A suit or proceeding entertained and decided in spite of being barred by limitation is not without jurisdiction;

at worst in can be a case of illegality. In Ittyavira this Court has held:- ".....Even assuming that the suit was barred by time, it is difficult to appreciate the contention of learned counsel that the decree can be treated as a nullity and ignored in subsequent litigation. If the suit was barred by time and yet the Court decreed it, the court would be committing an illegality and therefore the aggrieved party would be entitled to have the decree set aside by preferring an appeal against it. But it is well settled that a Court having jurisdiction over the subject matter of the suit and over the parties thereto, though bound to decide right may decide wrong; and that even though it decided wrong it would not be doing something which it had no jurisdiction to do. It had the jurisdiction over the subject-matter and it had the jurisdiction over the party and, therefore, merely because it made an error in deciding a vital issue in the suit, it cannot be said that it had acted beyond its jurisdiction. As has often been said, courts have jurisdiction to decide right or to decide wrong and even though they decide wrong, the decrees rendered by them cannot be treated as nullities...." So also whether an application by way of claim petition or an application for grant by way of lease, both were entertainable by the O.E.A. Collector and it was for him to decide which way he chose to deal with the application.
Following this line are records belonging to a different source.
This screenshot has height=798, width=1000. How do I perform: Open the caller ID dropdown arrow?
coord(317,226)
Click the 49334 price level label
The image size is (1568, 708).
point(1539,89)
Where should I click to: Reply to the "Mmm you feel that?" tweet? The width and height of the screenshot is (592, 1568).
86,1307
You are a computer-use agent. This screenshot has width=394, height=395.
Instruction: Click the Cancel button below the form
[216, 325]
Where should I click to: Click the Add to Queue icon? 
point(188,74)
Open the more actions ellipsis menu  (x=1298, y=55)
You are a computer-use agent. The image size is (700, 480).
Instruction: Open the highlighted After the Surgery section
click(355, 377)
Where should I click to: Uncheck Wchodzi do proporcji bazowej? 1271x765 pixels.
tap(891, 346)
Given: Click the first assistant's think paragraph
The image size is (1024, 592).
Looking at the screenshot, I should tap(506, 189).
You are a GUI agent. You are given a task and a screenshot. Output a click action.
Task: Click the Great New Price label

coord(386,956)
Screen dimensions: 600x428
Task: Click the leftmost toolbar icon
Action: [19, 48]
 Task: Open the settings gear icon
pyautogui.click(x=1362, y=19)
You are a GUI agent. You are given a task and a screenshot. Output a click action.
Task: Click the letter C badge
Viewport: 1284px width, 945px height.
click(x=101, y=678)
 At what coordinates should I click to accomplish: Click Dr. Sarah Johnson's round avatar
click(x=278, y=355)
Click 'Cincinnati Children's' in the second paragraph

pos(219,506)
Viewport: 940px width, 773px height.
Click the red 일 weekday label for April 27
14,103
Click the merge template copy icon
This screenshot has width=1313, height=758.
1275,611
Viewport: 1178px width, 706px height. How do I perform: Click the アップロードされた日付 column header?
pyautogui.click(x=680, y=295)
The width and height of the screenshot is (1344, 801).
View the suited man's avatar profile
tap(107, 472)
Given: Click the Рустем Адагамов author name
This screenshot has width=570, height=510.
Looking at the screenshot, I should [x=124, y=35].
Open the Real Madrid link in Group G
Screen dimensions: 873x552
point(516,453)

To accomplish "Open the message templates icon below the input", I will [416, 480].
In any case, he had the jurisdiction to deal with the application. No case was made out before the O.E.A. Collector and the ADM for recalling the order of settlement dated 2.4.1966. The order did not suffer from lack of jurisdiction or from error of jurisdiction much less an inherent one. The High Court has rightly set aside the order dated 2.2.1976 passed by the O.E.A. Collector as the same was without jurisdiction. In passing the order dated 2.2.1976 O.E.A. Collector had exercised a jurisdiction which the law did not vest in him. The order could not have been sustained by the ADM in appeal. No fault can be found with the view taken by the High Court. The appeal is therefore dismissed though without any order as to the costs.